As if to provide a case study, earlier this week Rod Dreher posted about a closing Benedictine convent in Elk County, Pennsylvania. The nuns are liquidating the property over the next two weekends, including pews, religious medals, even crosses.

Why the decline?

There are several factors that play into the decline, but Vatican II’s mixed message (or at least its mixed inference) about modernity did its bit, according to CARA. V2 called for aggiornamento, a general directive to update with little in the way on specifics for what or how. Predictably, some groups saw this as license to liberalize in ways that displeased Rome.

Writing about the era in the Autumn 1981 Wilson Quarterly, Jay P. Dolan said, “In the United States, nuns have traded in their religious habits for skirts, slacks, and Gucci bags.” I’m assuming that’s hyperbole, but the point sticks. The Sisters of the Most Holy and Immaculate Heart of the Blessed Virgin Mary in California, for instance, lost more than three hundred members after a confrontation with church hierarchy over ambitious progressive reforms.

The church was flirting with contemporary culture and had little idea how seductive its allures might prove. “The Council Fathers,” said Pope Benedict in an unrelated but apropos comment about Vatican II,

opened themselves trustingly to dialogue with the modern world . . . because they were certain of their faith, of the solid rock on which they stood. In the years following, however, many embraced uncritically the dominant mentality, placing in doubt the very foundations of the deposit of faith, which they sadly no longer felt able to accept as truths.

Not only did this conflict have an effect within women’s monasteries, but it’s had an effect on drawing new recruits. The distance between contemporary culture and traditional monastic life has never been so great as it is today. There are at present “more Catholic sisters in the United States over age 90 than under age 60,” according to CARA.

When running an excerpt from Abbie Reese’s book, Dedicated to God, last year Salon.com played off this barrier to youth in its headline: “Will millennials become nuns?” The excerpt did not answer the question, but the impression was clear enough: it’s a tough life that few understand—so no, not many.

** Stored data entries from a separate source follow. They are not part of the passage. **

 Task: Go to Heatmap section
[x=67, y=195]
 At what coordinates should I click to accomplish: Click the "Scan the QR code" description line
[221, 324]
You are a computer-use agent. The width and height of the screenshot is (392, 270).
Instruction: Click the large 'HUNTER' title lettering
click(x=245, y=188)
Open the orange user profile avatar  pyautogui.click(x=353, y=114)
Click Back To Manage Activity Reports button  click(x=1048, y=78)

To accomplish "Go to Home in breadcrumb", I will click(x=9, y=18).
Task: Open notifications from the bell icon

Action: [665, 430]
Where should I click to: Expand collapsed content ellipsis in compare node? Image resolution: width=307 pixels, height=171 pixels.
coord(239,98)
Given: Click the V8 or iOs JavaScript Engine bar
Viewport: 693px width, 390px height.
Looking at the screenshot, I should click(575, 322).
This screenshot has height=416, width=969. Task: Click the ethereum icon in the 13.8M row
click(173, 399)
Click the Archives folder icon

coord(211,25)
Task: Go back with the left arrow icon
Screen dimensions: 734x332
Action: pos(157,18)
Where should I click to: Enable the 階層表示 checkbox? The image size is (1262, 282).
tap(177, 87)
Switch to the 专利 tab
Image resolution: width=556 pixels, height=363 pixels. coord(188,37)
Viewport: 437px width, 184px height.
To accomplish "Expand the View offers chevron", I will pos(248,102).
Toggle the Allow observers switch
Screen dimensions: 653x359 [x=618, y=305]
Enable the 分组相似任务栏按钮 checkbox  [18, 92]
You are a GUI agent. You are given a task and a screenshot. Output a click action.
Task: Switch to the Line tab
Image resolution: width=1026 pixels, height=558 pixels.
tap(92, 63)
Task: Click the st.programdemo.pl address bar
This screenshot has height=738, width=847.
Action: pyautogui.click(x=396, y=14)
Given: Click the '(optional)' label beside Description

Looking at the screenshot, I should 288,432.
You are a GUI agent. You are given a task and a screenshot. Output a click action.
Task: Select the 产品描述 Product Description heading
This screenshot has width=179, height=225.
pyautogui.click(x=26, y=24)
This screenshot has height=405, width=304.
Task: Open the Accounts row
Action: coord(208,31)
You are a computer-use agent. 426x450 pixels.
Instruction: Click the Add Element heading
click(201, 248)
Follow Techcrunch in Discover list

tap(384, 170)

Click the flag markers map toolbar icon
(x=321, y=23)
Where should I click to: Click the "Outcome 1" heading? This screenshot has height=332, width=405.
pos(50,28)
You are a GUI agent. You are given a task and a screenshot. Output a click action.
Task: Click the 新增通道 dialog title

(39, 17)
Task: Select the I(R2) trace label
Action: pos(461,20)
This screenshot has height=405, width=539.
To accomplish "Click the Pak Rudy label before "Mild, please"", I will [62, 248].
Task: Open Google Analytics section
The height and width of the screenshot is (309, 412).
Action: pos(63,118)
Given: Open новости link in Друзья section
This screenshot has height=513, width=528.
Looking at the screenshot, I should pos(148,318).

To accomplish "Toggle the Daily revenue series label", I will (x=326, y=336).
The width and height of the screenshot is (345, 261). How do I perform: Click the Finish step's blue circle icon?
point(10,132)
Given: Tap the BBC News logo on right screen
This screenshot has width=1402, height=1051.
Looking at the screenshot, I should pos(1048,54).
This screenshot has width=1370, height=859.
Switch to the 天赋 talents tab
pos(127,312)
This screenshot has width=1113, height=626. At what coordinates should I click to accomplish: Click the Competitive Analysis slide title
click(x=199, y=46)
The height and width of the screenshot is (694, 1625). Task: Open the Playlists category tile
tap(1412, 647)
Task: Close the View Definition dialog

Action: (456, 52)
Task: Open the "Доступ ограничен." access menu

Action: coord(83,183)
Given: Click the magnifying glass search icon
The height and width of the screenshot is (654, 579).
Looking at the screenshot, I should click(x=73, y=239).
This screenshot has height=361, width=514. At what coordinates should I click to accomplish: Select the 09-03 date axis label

Of course, most of us aren’t nuns, so who cares if there are fewer sisters around the tables for breakfast at the convent? That’s where the second story comes in.

Post-Christian Christians

Looking at five trends among unchurched Americans, the Barna Group has just released a study saying,

Nearly two-fifths of the nation’s adult population (38%) now qualifies as post-Christian. . . . [I]n spite of our ‘Christian’ self-descriptions, more than one-third of America’s adults are essentially secular in belief and practice.

Barna’s definition of post-Christian factors fifteen different metrics, including professed belief in God, church attendance and financial support, frequency in prayer and Bible reading, and belief in the accuracy of scripture. While this or that person might quibble over this or that criterion, the general point of the research is that Americans are, generation by generation, more secular and less Christian—even if we describe ourselves otherwise.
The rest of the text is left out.